Jamiekan

I’m on a roll. Two posts in a single day! It’s clearly the end of term. I’m also avoiding a paper I have to read because I know it will make me think too hard. That said, I think the time I’ve spent thinking through the new translation of the New Testament into what the Montreal Gazette refers to as Jamaican patois was worth my effort.

So, without further ado….

I read in the paper yesterday that the New Testament has been translated into Jamaican patois, the Creole language developed and spoken by slaves.

I was struck by the layers in the story. First of all, there is the unsurprising – but disappointing – resistance to the project, resistance based on the language’s presumed “unsuitability” for Biblical translation. According to both the Gazette article and a Jamaica-based publication called The Gleaner, critics have argued that this translation would “water down” the text. This translation would bring an oral tradition into a highly revered written tradition. It would substitute “street talk” for the poetry of the King James Version. It would bring the language of the poor, the working classes and the illiterate into contact with the language of the Anglican elite.

Class, race, education, colonialism. A tangly mess, to be sure.

There are more than a few ironies here. The only reason the English (and other) versions of the Bible exist is because a range of religious activists felt strongly that “the faithful” should base their faith on a personal relationship with their God, a relationship unmediated by a priest, but rather, developed through personal reflection and consideration of the biblical texts. How, I might ask, is this project different? Did Wycliffe’s and Luther’s critics make similar arguments?

And yet, we take the act of Bible translation for granted today. I don’t read Greek. Do you?

But there’s a second irony. Language exists within the culture in which it is used. Language is alive. It’s constantly shifting and moving. Its meanings shift and change depending on the context in which language is used. Translation, too, is a tricky, chameleon-like art profoundly shaped by the translator’s place, history, sex, class, race, etc.

The King James version first appeared in 1611. It’s widely recognized for its poetic approach; it’s not nearly as well accepted for the accuracy of its translation. That’s not surprising, really. It was created four hundred years ago. The social, cultural, and political context in which it was written, and then published, is long gone. We’re in an entirely different space; our frames of reference shaped by completely different experiences. So why is the King James held up as the “standard” against which which the Jamaican version is being measured?

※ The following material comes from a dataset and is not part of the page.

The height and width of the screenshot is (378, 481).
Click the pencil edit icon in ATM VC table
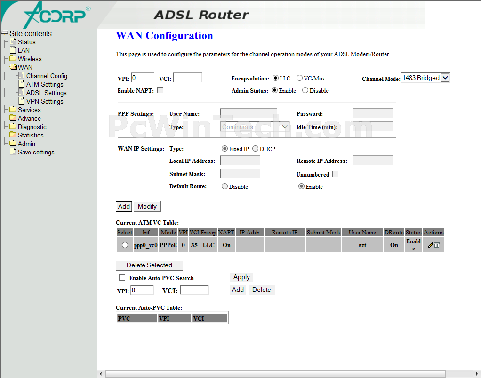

Finally, while I fully appreciate that religious belief plays a strong role in the formation of identity, and while I can accept the centrality of Christian faith in the lives of many Jamaicans, I can’t help but consider the whole Bible project itself – King James or otherwise – as a colonial project. Let’s not forget that colonial projects often started with Bible translation. How else to control the “savages” of newly colonized lands?

That said, in the context of Bible translation, I don’t at all see this translation as problematic. I’m actually surprised that it took so very long. Audre Lorde stated famously that “the master’s tools will never dismantle the master’s house.” She had a point. And certainly, when she spoke those words, they were a necessary rallying cry. But tools change when they’re used by different hands. This tool, too, a book used to oppress, subjugate and erase; a tool designed – in a Canadian context – to “kill the Indian in the child,” can also, perhaps – when imagined, written, spoken and thought in new words, new grammars, and new languages – lead to new understandings and new ways of believing. Fingers crossed.